Text shown:
---

Photography Mathieu César
Editor Michaela Dosamantes
Interview Sky Ferreira

Above: Guy-Manuel de Homem-Christo and Thomas Bangalter wear Hedi Slimane for Saint Laurent custom tuxedos

SKY FERREIRA: What’s the meaning of your album’s title, Random Access Memories?
DAFT PUNK: The title plays with concepts of computer memory and human memories, establishing a loose parallel between the human brain and the hard drive—both are somehow randomly fragmented devices. We have always been fascinated by the relationship and connections between man and machine.

What is the essence of the album?
This album is about technology going towards humanity, in a world where humanity is going towards technology. We tried to capture robotic emotions with music, replacing this time our electronic machines by real human beings.

What was the most difficult aspect of realizing the album?
Making this album was difficult and challenging in an exciting way, but that is the nature of these empirical musical experimentations. We tried to do some things we had never done in a studio. We wanted to learn techniques we did not know. We did not want to take the easy route. But somehow, the difficult parts of the entire creative process are what made the journey really worth it.

---

[Entries for locating text and elements]
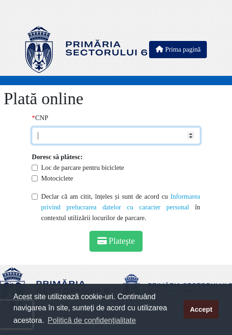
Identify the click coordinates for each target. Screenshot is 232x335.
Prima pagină (178, 49)
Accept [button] (201, 309)
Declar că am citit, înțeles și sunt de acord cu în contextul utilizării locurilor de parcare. (120, 207)
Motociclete (57, 178)
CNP (41, 117)
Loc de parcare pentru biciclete (82, 167)
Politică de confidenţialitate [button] (92, 320)
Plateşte (116, 241)
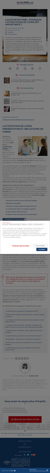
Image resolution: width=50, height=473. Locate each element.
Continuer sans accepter (20, 246)
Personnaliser (40, 246)
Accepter (42, 249)
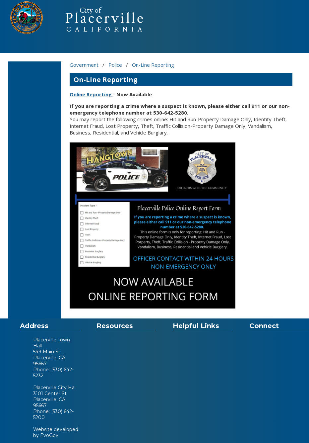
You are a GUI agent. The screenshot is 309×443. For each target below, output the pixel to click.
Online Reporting (91, 94)
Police (115, 64)
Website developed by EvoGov (55, 432)
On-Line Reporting (153, 64)
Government (84, 64)
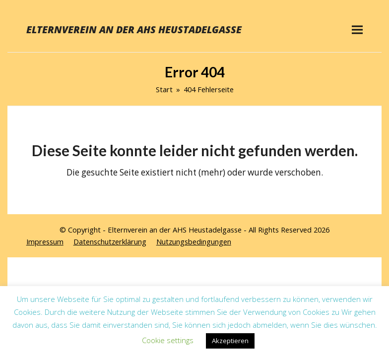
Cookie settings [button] (168, 340)
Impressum (45, 241)
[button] (357, 29)
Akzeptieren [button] (230, 340)
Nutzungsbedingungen (193, 241)
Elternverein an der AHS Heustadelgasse (134, 29)
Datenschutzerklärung (109, 241)
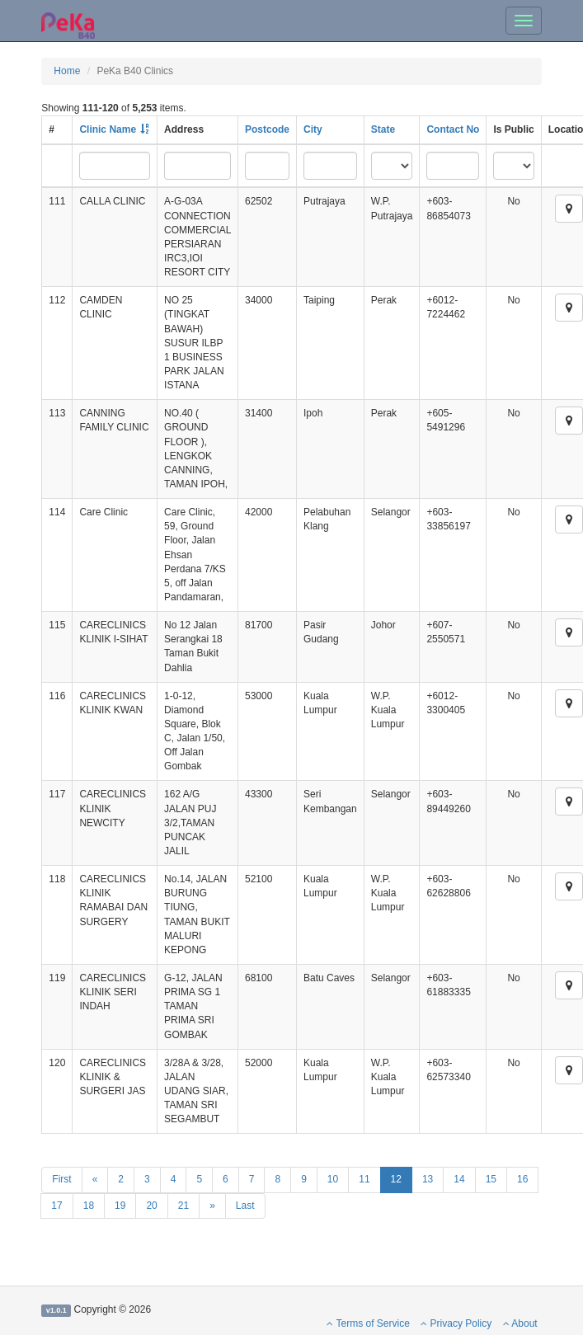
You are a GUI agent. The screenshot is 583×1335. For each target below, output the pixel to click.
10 (332, 1179)
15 (491, 1179)
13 (427, 1179)
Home (67, 71)
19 (120, 1205)
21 (183, 1205)
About (520, 1323)
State (383, 129)
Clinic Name (107, 129)
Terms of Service (368, 1323)
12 (396, 1179)
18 (88, 1205)
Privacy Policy (456, 1323)
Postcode (267, 129)
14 (459, 1179)
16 (522, 1179)
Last (245, 1205)
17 (56, 1205)
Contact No (452, 129)
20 (151, 1205)
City (312, 129)
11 (364, 1179)
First (61, 1179)
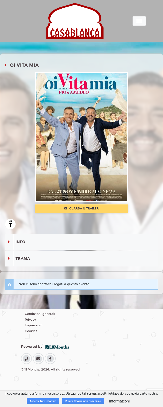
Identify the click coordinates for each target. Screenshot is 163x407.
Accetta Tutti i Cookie (43, 401)
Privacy (30, 320)
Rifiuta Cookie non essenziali (83, 401)
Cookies (31, 331)
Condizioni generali (40, 314)
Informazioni (119, 401)
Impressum (33, 325)
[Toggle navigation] (139, 21)
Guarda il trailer (81, 208)
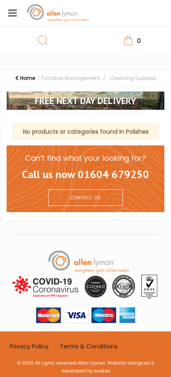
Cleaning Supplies (133, 78)
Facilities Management (71, 78)
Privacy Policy (29, 346)
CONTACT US (86, 198)
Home (25, 78)
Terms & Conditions (88, 346)
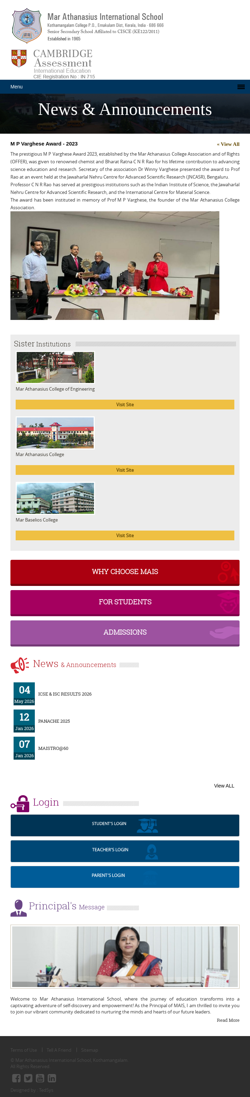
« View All (228, 144)
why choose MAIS (125, 571)
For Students (125, 601)
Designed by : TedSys (31, 1090)
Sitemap (89, 1050)
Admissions (125, 632)
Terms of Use (23, 1050)
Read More (228, 1020)
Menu (16, 86)
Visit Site (125, 404)
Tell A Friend (59, 1050)
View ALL (224, 786)
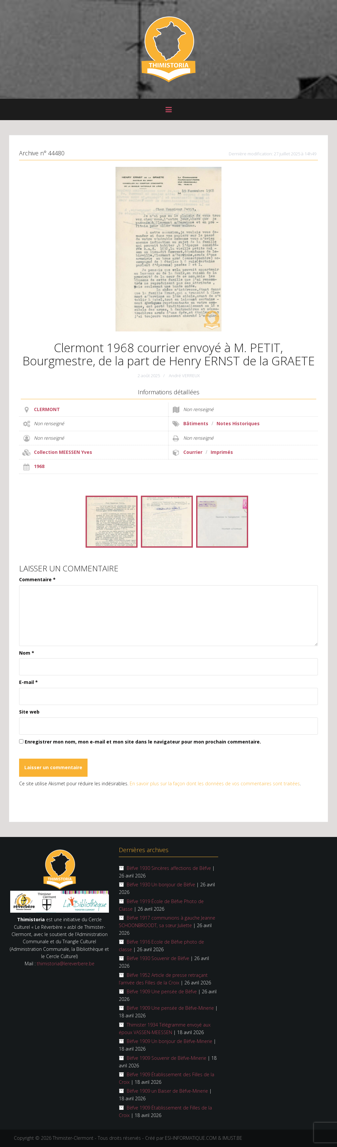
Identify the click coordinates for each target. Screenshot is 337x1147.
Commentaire (37, 579)
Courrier (192, 452)
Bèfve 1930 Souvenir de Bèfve (158, 958)
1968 (39, 466)
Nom (26, 653)
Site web (29, 712)
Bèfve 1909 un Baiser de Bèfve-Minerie (167, 1091)
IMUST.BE (232, 1138)
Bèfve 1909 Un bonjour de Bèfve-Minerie (169, 1041)
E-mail (28, 682)
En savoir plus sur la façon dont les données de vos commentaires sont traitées (215, 783)
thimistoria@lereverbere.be (65, 963)
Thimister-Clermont (73, 1138)
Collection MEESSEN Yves (63, 452)
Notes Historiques (238, 423)
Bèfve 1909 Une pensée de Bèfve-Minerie (170, 1008)
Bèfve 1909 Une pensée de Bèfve (162, 991)
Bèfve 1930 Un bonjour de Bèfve (161, 884)
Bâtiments (195, 423)
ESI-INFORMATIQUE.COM (191, 1138)
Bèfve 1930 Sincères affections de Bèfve (169, 868)
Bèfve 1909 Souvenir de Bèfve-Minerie (166, 1058)
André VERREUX (184, 375)
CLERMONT (47, 409)
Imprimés (222, 452)
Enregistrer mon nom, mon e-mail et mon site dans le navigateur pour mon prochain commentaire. (143, 742)
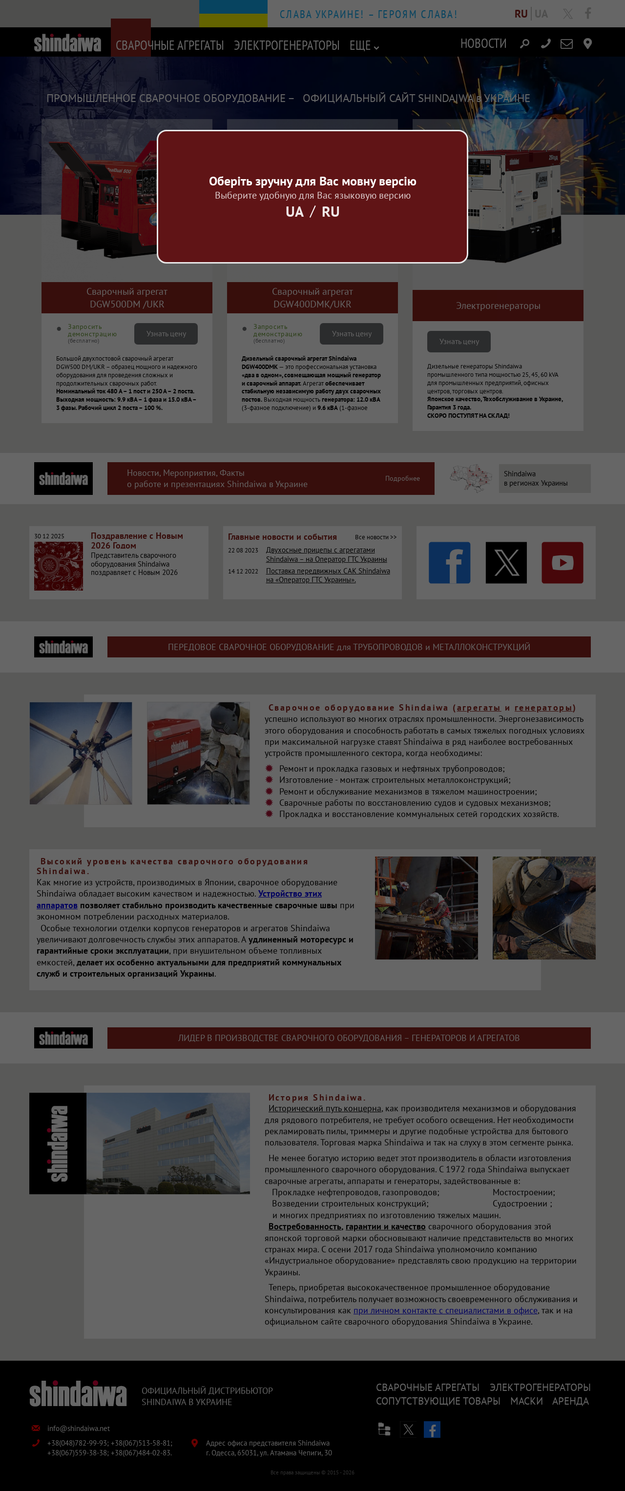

---

Stated goal 1: In the Daft Punk interview, what two concepts does the album title Random Access Memories play with?
Stated goal 2: Carry on the Daft Punk interview from the point where it stops.
You won't need the rows here.

Right answer 1: It plays with concepts of computer memory and human memories.

Right answer 2:
It’s been almost 10 years since your last album. How do you think music has changed?
Everything now changes at a frantic speed. Our previous album seems to have been released a lifetime ago. We just created a timeless bubble around us for the last five years in order to create the music we wanted to listen to.

You’re fascinated with the past. If you could travel to any moment in time, when and where would it be?
It’s a tough question to answer. Maybe witnessing the completion of the Great Pyramids, then traveling to see the remaining Six Wonders of the World, which are now long gone.

You have said in many interviews that dance music as a whole is suffering right now. Why?
Dance music is almost exclusively made today with laptop computers, on the same software, with the same virtual instruments, and a lot of the same drum sounds. Computers, as music instruments, are making it difficult for musicians to have their distinctive sonic personality, and a lot of dance records are starting to sound the same, in a very formatted way.

What was your creative brief to [Saint Laurent designer] Hedi Slimane for this album?
Hedi is a longtime friend of ours. We share a lot of the same tastes in art and music. There was no specific brief for this album; we just played him the music. We generally prefer the music to do the talking.

This album has been in the works for a long time. What is one of your best memories from putting it together?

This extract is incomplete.